## Task
All of the data must be returned exactly as given.

## Raw data
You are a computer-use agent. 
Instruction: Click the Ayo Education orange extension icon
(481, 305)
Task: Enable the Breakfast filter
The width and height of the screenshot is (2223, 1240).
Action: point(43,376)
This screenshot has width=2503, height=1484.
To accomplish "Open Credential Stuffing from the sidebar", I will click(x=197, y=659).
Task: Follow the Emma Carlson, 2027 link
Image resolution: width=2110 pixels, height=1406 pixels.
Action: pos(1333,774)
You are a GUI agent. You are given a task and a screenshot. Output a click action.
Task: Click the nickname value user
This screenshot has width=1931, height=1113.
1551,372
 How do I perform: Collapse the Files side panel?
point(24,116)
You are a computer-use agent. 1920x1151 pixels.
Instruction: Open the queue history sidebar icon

## Answer section
You are a computer-use agent. 
Instruction: Click the Ayo Education orange extension icon
(481, 305)
Task: Enable the Breakfast filter
The width and height of the screenshot is (2223, 1240).
Action: point(43,376)
This screenshot has width=2503, height=1484.
To accomplish "Open Credential Stuffing from the sidebar", I will click(x=197, y=659).
Task: Follow the Emma Carlson, 2027 link
Image resolution: width=2110 pixels, height=1406 pixels.
Action: pos(1333,774)
You are a GUI agent. You are given a task and a screenshot. Output a click action.
Task: Click the nickname value user
This screenshot has width=1931, height=1113.
1551,372
 How do I perform: Collapse the Files side panel?
point(24,116)
You are a computer-use agent. 1920x1151 pixels.
Instruction: Open the queue history sidebar icon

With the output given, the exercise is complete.